Overblog Suivre ce blog
Editer l'article Administration Créer mon blog

Au dire de certains auteurs, Teith est une lettre à part.  Elle est en effet, la seule absente des 10 commandements et des noms des dix Séfiroth.  Teith se signale donc par son absence apparente, apparente car souvent dans la pensée ésotérique, l’absence est une façon de mettre en évidence, l’absence indique la présence.  Ainsi l’absence apparente de Dieu hurle sa Présence pour celui qui a des yeux pour voir.

 

Teith est la neuvième lettre de l’alphabet hébreu, or le neuf est le chiffre du changement car il est celui qui précède le commencement d’un nouveau cycle représenté par le 10.  Theith est donc cette force de changement invisible mais pourtant active au plus profonde de notre être.  Cette force de changement est la conséquence de la vie intérieur « il vous faut, renonçant à votre existence passée, vous dépouiller du vieil homme qui se corrompt sous l'effet des convoitises trompeuses ; il vous faut être renouvelés par la transformation spirituelle de votre intelligence et revêtir l'homme nouveau, créé selon Dieu dans la justice et la sainteté qui viennent de la vérité. » (Ep 4 ; 22-24)

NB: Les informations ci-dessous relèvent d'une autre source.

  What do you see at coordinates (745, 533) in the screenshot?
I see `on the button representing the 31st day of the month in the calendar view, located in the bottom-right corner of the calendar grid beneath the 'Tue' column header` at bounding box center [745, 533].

Ouverte vers le haut, la lettre suggère la réception de la Grâce, c’est en effet par l’ouverture à l’Esprit Saint que le vrai changement pourra s’opérer.  Peu à peu, le Christ vient habiter le cœur ou plutôt, peu à peu nous prenons conscience de la présence du Christ en nous et nous nous mettons à son diapason, lui permettant une véritable action en profondeur.

Cette action à des conséquences radicales sur l’être conscient, peu à peu les passions (colère, jalousie, orgueil) se dissolvent, peu à peu le regard s’ouvre, on voit le monde avec les yeux du cœur.  Accueillir le Christ en soi, s’ouvrir à la grâce, c’est aussi faire sienne l’exhortation de Sainte Thérèse d’Avila « Nada te turbe ! » : « Que rien ne te trouble, que rien ne t'épouvante ! ». 

Et la Sainte de poursuivre « Tout passe, Dieu ne change pas. La patience triomphe de tout. Celui qui possède Dieu ne manque de rien : Dieu seul suffit ! » 

 

S’ouvrir à la Grâce sanctifiante, c’est entamer un processus de transformation, de transmutation, une alchimie spirituelle qui va changer notre plomb intérieur en or pur.  Ou pour mieux le dire, nettoyer notre âme et révéler l’or caché sous les tâches provoquées par nos manquements, par nos faiblesses, par notre lâcheté et notre ignorance.  L’agent solvant universel est le Christ, en lui permettant d’agir, nous nous reposons sur Dieu qui est parfait dans l’éternité.  En permettant à la Grâce de nous transformer, nous nous rapprochons de l’Eternité immuable et parfaite, infinie et rayonnante…

 

A la fin, le superficiel est abandonné, l'illusion est détruite, le voile d'ignorance est déchiré.  A la fin tout passe… les douleurs, les bonheurs superficiels.  Tout se dilue… les angoisses, les richesses, les mesquineries, les caprices… Tout s’efface… la maladie, la mort, les limites, le temps… Seul reste l’homme régénéré, le Soi, roc d’éternité immuable au centre de l’océan cosmique, à jamais unit sans confusion à l’Autre qui est notre Père, notre Mère, notre Source Ultime.